Well, that Vietnam-style quagmire seems to be getting worse, doesn’t it?

Not content with their laughably unconvincing Bush Thanksgiving photo-op, last week the administration stuck Dick Cheney in a ZZ Top beard and pathetically tried to pass it off as some kind of good news.

But assume, for the sake of argument, this is the real Saddam Hussein. What happens now depends on his state of mind. He may say nothing. Or it may be that, after eight months on the lam, bumping around in the back of donkey carts, sleeping in smelly hovels, short of sycophants, deprived of the company of his fellow psychopaths Uday and Qusay, his chums in Moscow and Paris refusing to accept any collect calls, pining for the metaphorical full Monica he used to get from visiting Western shills like British leftie MPs Tony Benn and George Galloway — after all that he may be grateful for a chance to yak about this and that to various A-list interrogators.

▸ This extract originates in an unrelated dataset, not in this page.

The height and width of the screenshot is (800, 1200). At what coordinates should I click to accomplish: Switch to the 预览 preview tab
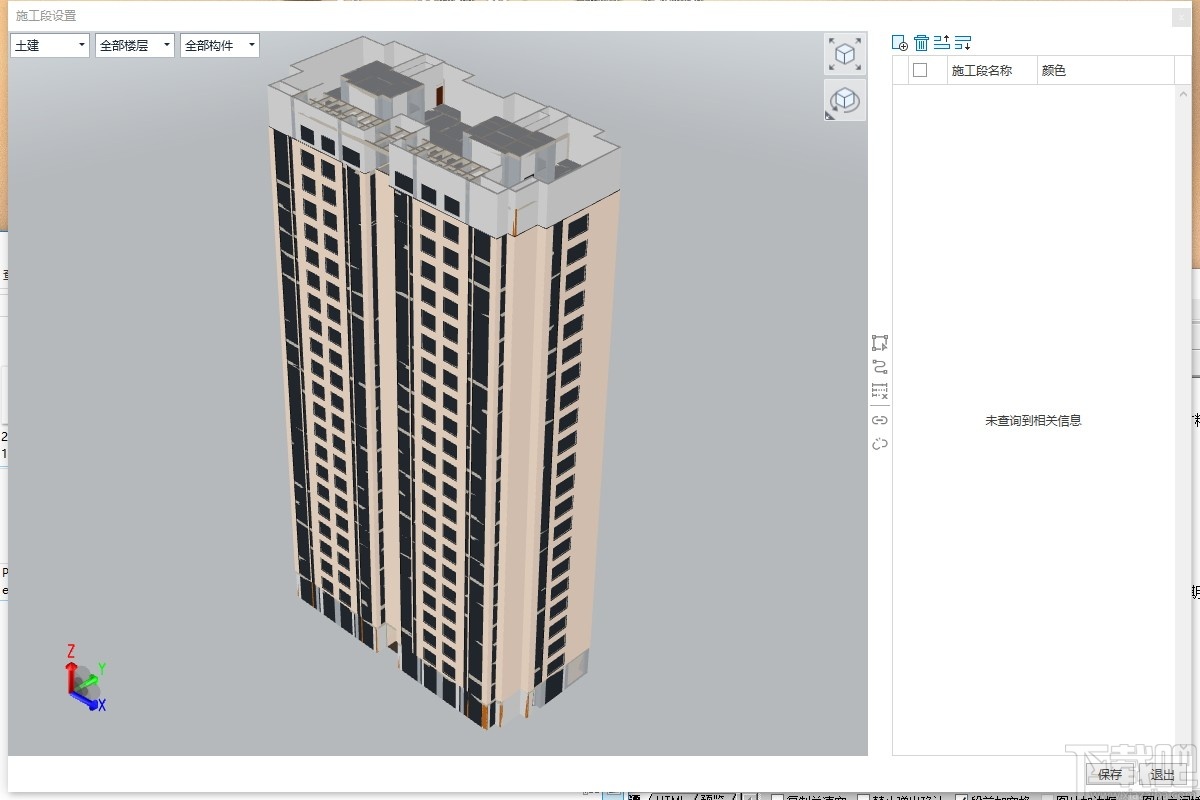point(713,796)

He knows surely that it is his last chance to play the big shot, before trial by his former subjects, and then jail and (I hope) execution.

The evidence to date suggests he either managed to squeeze a surprising number of filing cabinets down that spider hole with him or that, protestations to the contrary notwithstanding, he has been singing like a canary. Either way, coalition forces have made some interesting arrests in recent days.

Meanwhile, perhaps concerned that their old pal might get too chatty, the French, Germans and Russians have done an instant about-face on the matter of forgiving Iraq the massive debts its former tyrant ran up with his European buddies.

A good week, I would say, for cowboy “unilateralists.”

Certain columnists, whom modesty prevents me from mentioning by name, have painted an eerily accurate picture of his living conditions these last six months. Even so, there’s something almost exquisitely apt in the circumstances of his capture, pulled up out of a hole he had dug for himself.

The Democrats, the French, the European media and the various other parties who have invested in the Bush-quagmire story have also dug a hole for themselves. Al Gore briefly emerged from his own pit of obscurity a couple of days before Saddam to denounce the Iraqi operation: “My friends,” he said, “this nation has never, in two centuries and more, made a worse foreign policy mistake.”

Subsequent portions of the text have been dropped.